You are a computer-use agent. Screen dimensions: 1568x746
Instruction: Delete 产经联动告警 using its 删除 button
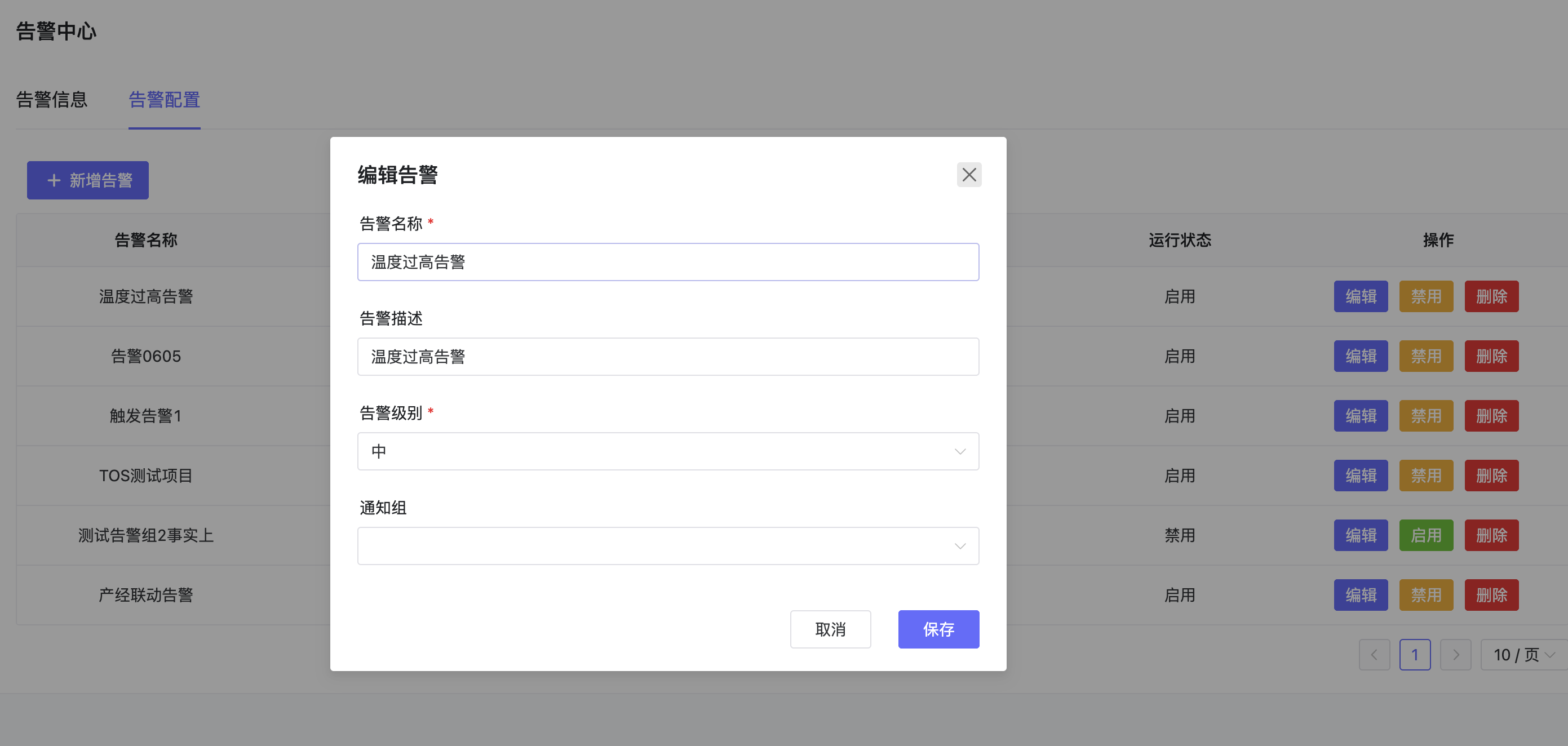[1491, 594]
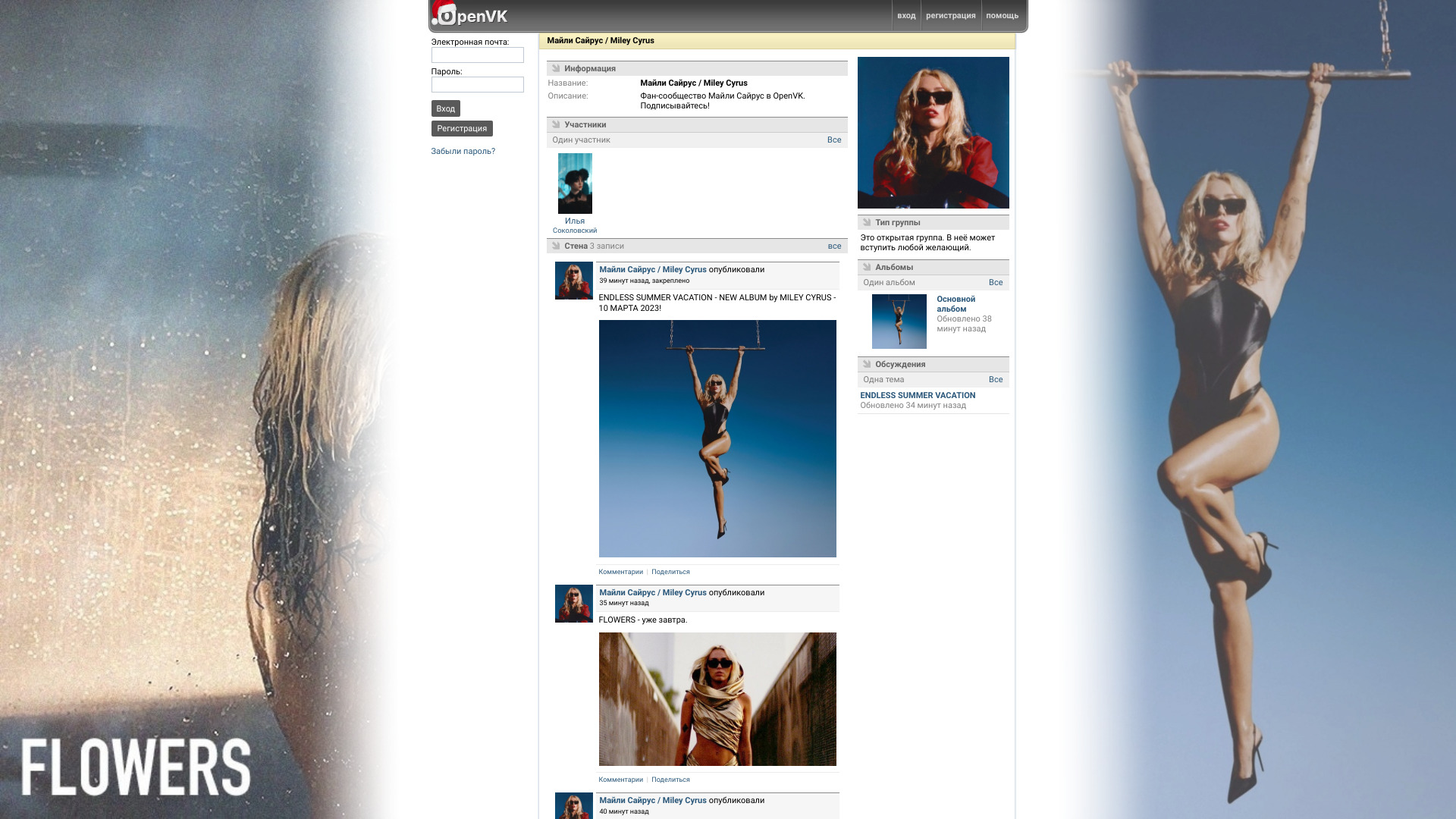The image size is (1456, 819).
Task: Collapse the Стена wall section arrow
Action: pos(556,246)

TASK DESCRIPTION:
Since the listing holds pictures, return everything else in it exactly and omit those.

ANSWER BOX:
You are a computer-use agent. Screen dimensions: 1568x746
Instruction: Delete 产经联动告警 using its 删除 button
[1491, 594]
The image size is (1456, 819).
Task: Collapse the Стена wall section arrow
Action: pos(556,246)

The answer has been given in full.